**Problem A**
Transcribe the passage on evil and human freedom from "As the essential" up to and including "of the ground.".
**Problem B**
In the passage on evil and human freedom, what is evil called as the essential possibility of human freedom?

**Excerpt provided**
*-*-*

It is important to remain closer to the text again now without claiming to clarify everything in a final way. But because the success of a true understanding depends above all on our actualizing the movement of the project, let us now once again—in brief statements—place the task before us.

As the essential possibility of human freedom, evil is an essential manner of human freedom. As the spirit separated from God and thus idiosyncratic, man is that being in which God reveals himself as eternal Spirit. This self-revelation of God in man is in itself at the same time the creation of man. But self-revelation belongs to the nature of God as the existing one. Existence is the primordial and essential self-revelation of God in himself before the eternal act of creating things. But existence is intrinsically related to that in God from which he emerges as existent, to the ground in God. Thus existence, self-revelation in general and the creation of the world in particular and thus human beings and thus the possibility of evil have their essential beginning, their "principle," in the nature of the ground.

Therefore, the reflection on the origin must begin with an essential project of the nature of this ground in God—all of this, however, in anticipation of the becoming of creation. The entire reflection on the origin is, however, carried out in the light of a concept of Being which has abandoned that decisive orientation toward the mere bodily presence of material things.

*-*-*

**Stored data**
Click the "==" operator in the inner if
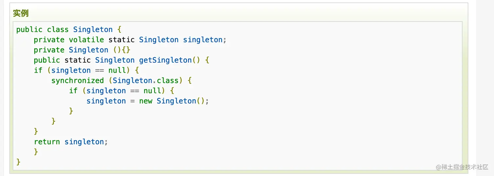The height and width of the screenshot is (176, 494). click(x=135, y=91)
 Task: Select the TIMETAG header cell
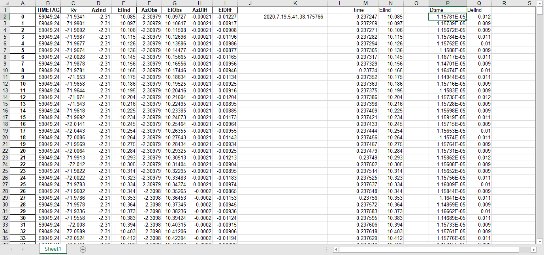click(x=48, y=10)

*-*-*

**Task result A**
As the essential possibility of human freedom, evil is an essential manner of human freedom. As the spirit separated from God and thus idiosyncratic, man is that being in which God reveals himself as eternal Spirit. This self-revelation of God in man is in itself at the same time the creation of man. But self-revelation belongs to the nature of God as the existing one. Existence is the primordial and essential self-revelation of God in himself before the eternal act of creating things. But existence is intrinsically related to that in God from which he emerges as existent, to the ground in God. Thus existence, self-revelation in general and the creation of the world in particular and thus human beings and thus the possibility of evil have their essential beginning, their "principle," in the nature of the ground.

**Task result B**
An essential manner of human freedom.